Banks market cap down $5.5tn in a year


I just picked up Boston Consulting Group's (BCG's) annual report on banking which is called “Living with New Realities: Creating Value in Banking 2009”.

The preface says it all:

"Since the pre-crisis peak, the market capitalisation of the global banking industry has fallen by $5.5 trillion. This is equivalent to 10 percent of global GDP ..."

The report’s tables show that only four large-cap banks survived 2007-2008 with market capitalisation over $100 billion: ICBC, China Construction Bank, JPMorgan Chase and HSBC.

It then makes four key forecasts for the forward landscape of banking:

"We expect the much maligned universal banking model to re-establish its primacy. The fundamentals of the model are sound. These banks are built on strong customer relationship and funded predominately from their own deposit base.

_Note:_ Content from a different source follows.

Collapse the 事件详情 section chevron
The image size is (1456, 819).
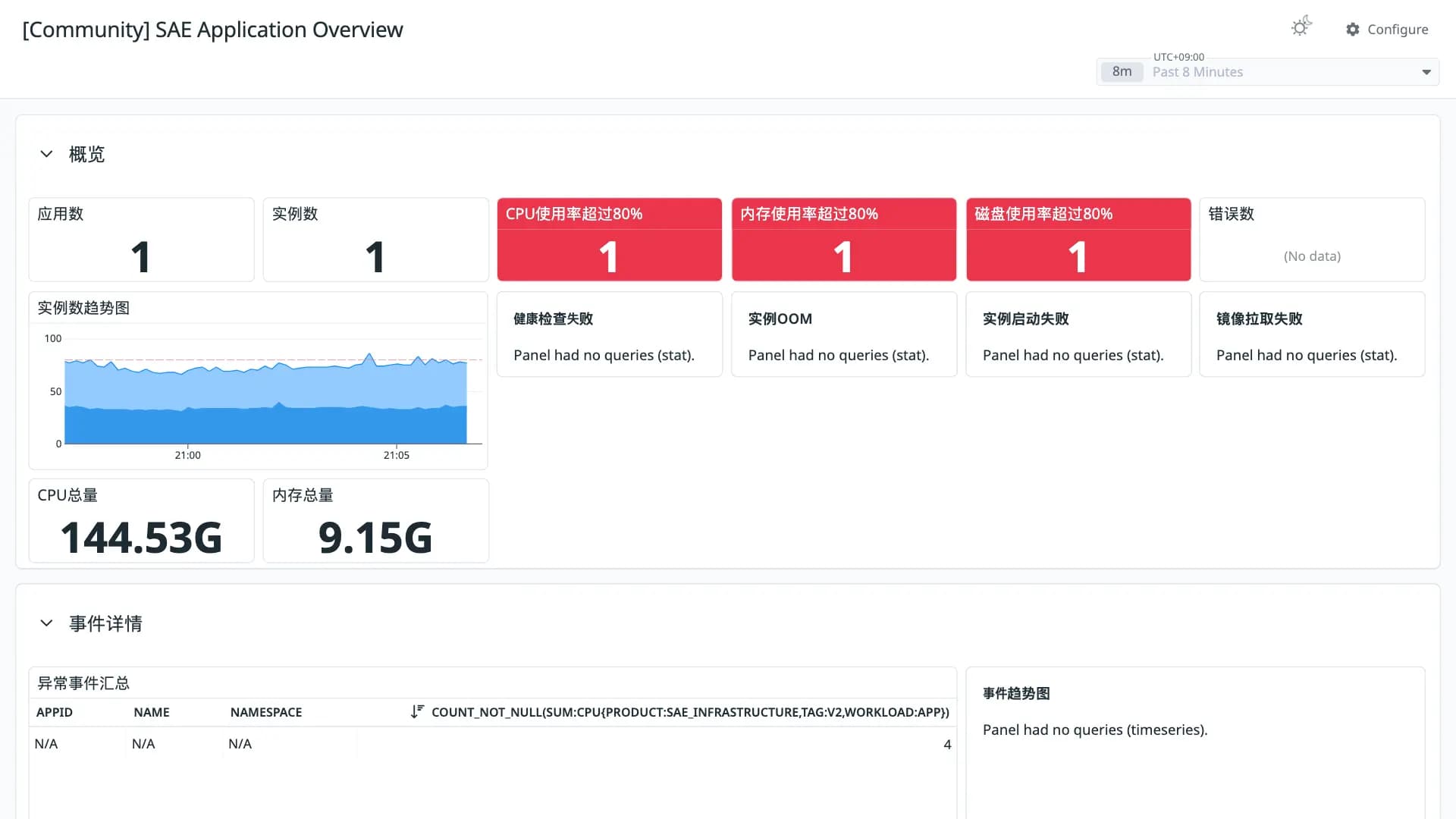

"At the same time, banks will become more focused. They will compete where they can win. Large banks will still loom over the landscape, but they are much more likely to be multi-local institutions - repeating a simpler, more standardised business model across fewer countries - rather than wide-ranging, highly complex global titans. Competitive advantage is bank in fashion.

"Banks will move forward by returning to the past. They will once again emphasize the 'old-fashioned' products and practices, where the bias is to lend what gets taken in as deposits. Their business models will reflect a more cautious, more highly regulated, and less risk-oriented environment. There will be a stronger focus on transaction, processing and fee-based activities.

"This does not mean that banking will be dull or easy. If anything, it will become more demanding as banks get back to the business of focusing on customers - the emphasis will be on relationships, not products. Branches may need to extend their hours of operation. Advice will need to be more meaningful and relevant, and thus more valuable. Operations will need to become not only more efficient, but also more responsive to customers."

Not sure about those forecasts, as a return to basics with a focus on the customer is what some banks have been doing for years.

Nevertheless, the report has lots of charts and statistics which are worth a view, and shows which banks in the Top 30 were the best and worst performers by market capitalisation, return on equity and more.

For example, the top 5 gainers are: Blackrock, Sberbank, Unibanco, China Merchants Bank and State Bank of India; and the top 5 losers: Royal Bank of Scotland, Citigroup, Lloyds TSB, Barclays and UBS.